*YOUR ASSIGNMENT*:
Please repeat exactly the lines below from the one containing "Click the Reset button at top right" down to the one containing "Screen dimensions: 1200x673", both included, and nothing else.

*EXTRACTED DATA*:
┄┄┄┄┄┄┄┄┄┄┄┄┄┄┄┄┄┄┄┄

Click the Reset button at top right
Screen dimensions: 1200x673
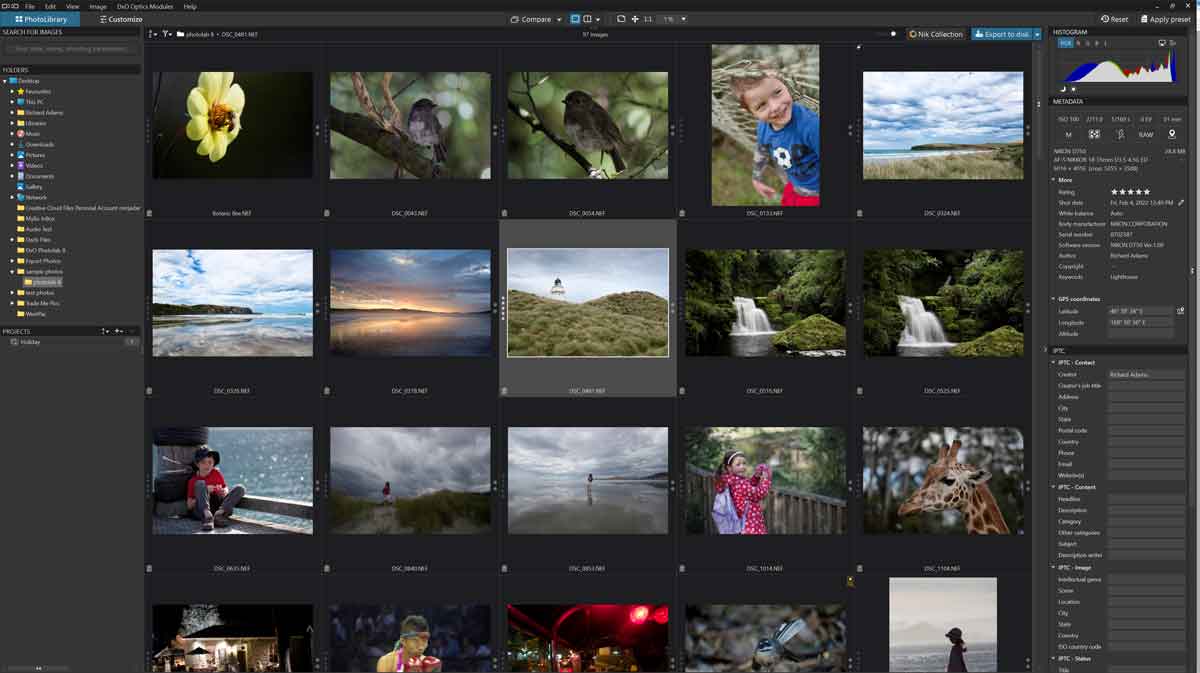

┄┄┄┄┄┄┄┄┄┄┄┄┄┄┄┄┄┄┄┄

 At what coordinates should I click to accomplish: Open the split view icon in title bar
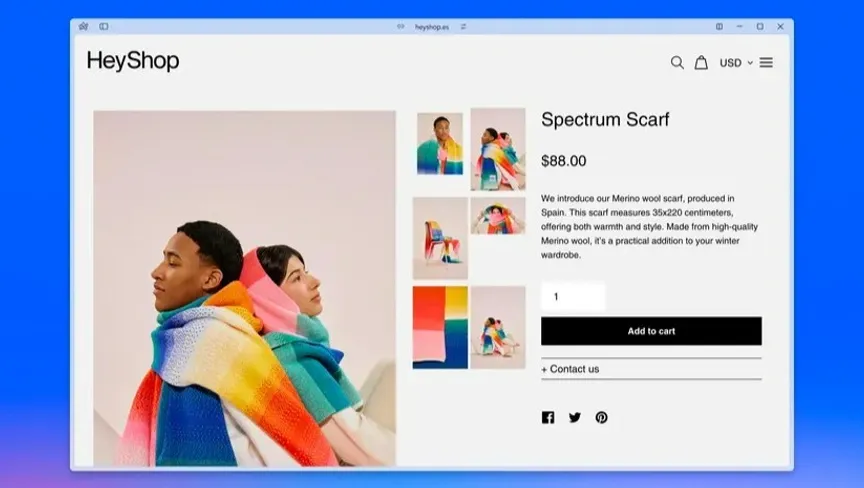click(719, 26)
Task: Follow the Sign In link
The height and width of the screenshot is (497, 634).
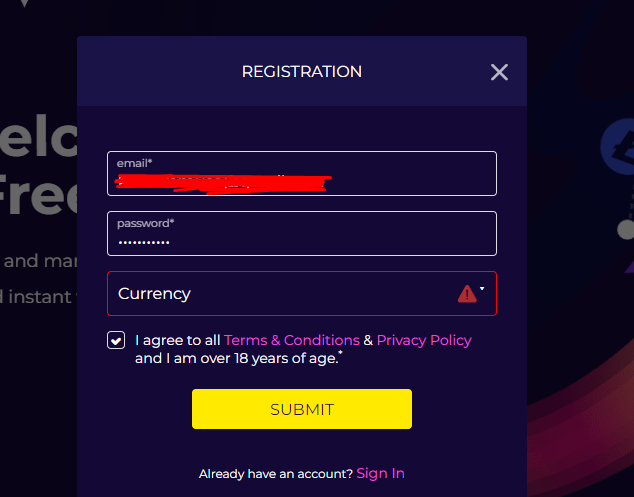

┄┄┄┄┄┄┄┄┄┄┄┄┄┄┄┄┄┄┄┄

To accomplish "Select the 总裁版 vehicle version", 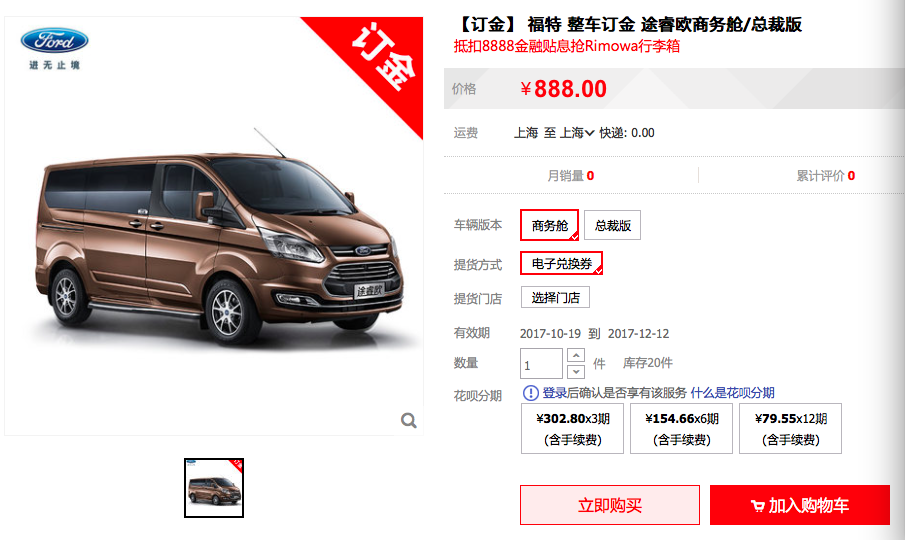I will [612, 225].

┄┄┄┄┄┄┄┄┄┄┄┄┄┄┄┄┄┄┄┄

*ANSWER FOR THE TASK*:
Click the Reset button at top right
Screen dimensions: 1200x673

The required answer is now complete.